Изначальные реалисты не были лишены недостатков, в том числе фатальных. Моргентау уверял, что идеология и тип режима играют второстепенную роль для поведения страны, – таково ужасное "слепое пятно" на глазу реализма и в те времена, и сегодня. Поворот Путина к авторитарному правлению внутри своей страны и его же возрождение старых имперских претензий на международной арене тесно взаимосвязаны. Путин сам уверяет, что внутриполитическая мощь и контроль позволяют России быть сильной за границей. Путин и его правящая клика явно полагают, что месть за гибель СССР поможет им удержаться у власти.

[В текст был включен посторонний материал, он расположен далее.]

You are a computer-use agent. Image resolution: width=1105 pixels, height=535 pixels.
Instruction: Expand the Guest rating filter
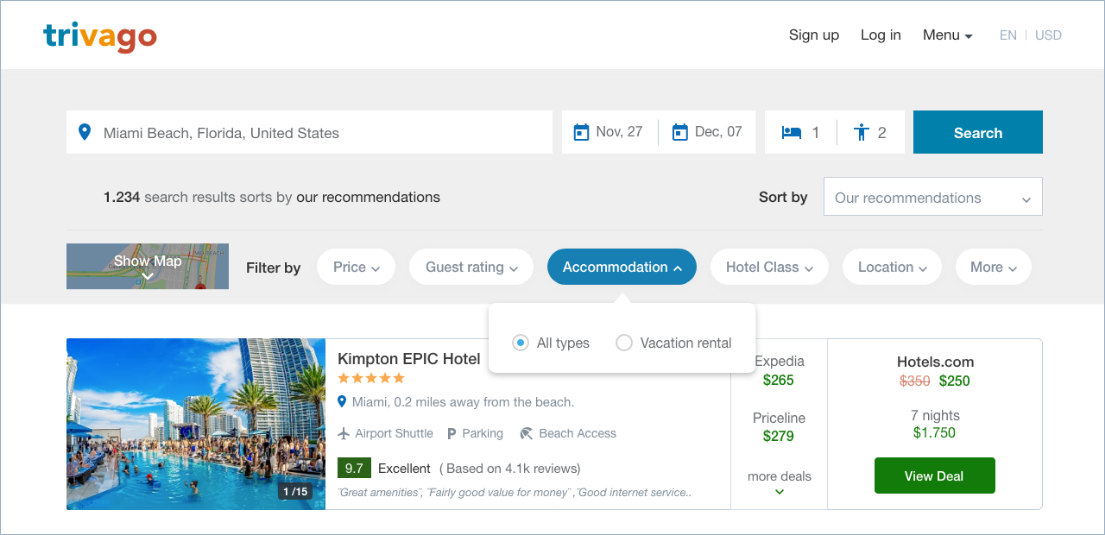471,267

А кто, кроме российского автократа, мог бы воспринять "цветные революции" в Грузии и Украине как невыносимые провокации? В начале XIX века Александр I совершенно так же смотрел на либеральные волнения в Польше и Испании. Игнорировать идеологию и типы режимов сегодня – значит, крайне неверно толковать мотивы авторитарных лидеров в Москве ли, в Пекине ли.
Неприязнь к демократии (в том числе американской), свойственная самим реалистам, тоже не особенно воодушевляет. Кеннан и колумнист Уолтер Липпмен кичились своей горячей нелюбовью к тому, что считали тупостью и невежеством американских масс: Кеннан сравнил американскую демократию с "одним из этих доисторических чудовищ с торсом длиной во всю комнату и мозгом булавочной величины". В этом смысле Эйксон был ярким исключением: он не отличался антидемократическими предрассудками и, строго говоря, верил, что нестройная американская демократия в длительной перспективе все же пересилит другие формы управления. Но на протяжении десятилетий, в том числе в наше время, большинство реалистов горячо сетовало и сетует на влияние внутриполитических групп избирателей и ряда этнических групп, которые якобы заставляют Америку искаженно понимать ее "истинные" интересы.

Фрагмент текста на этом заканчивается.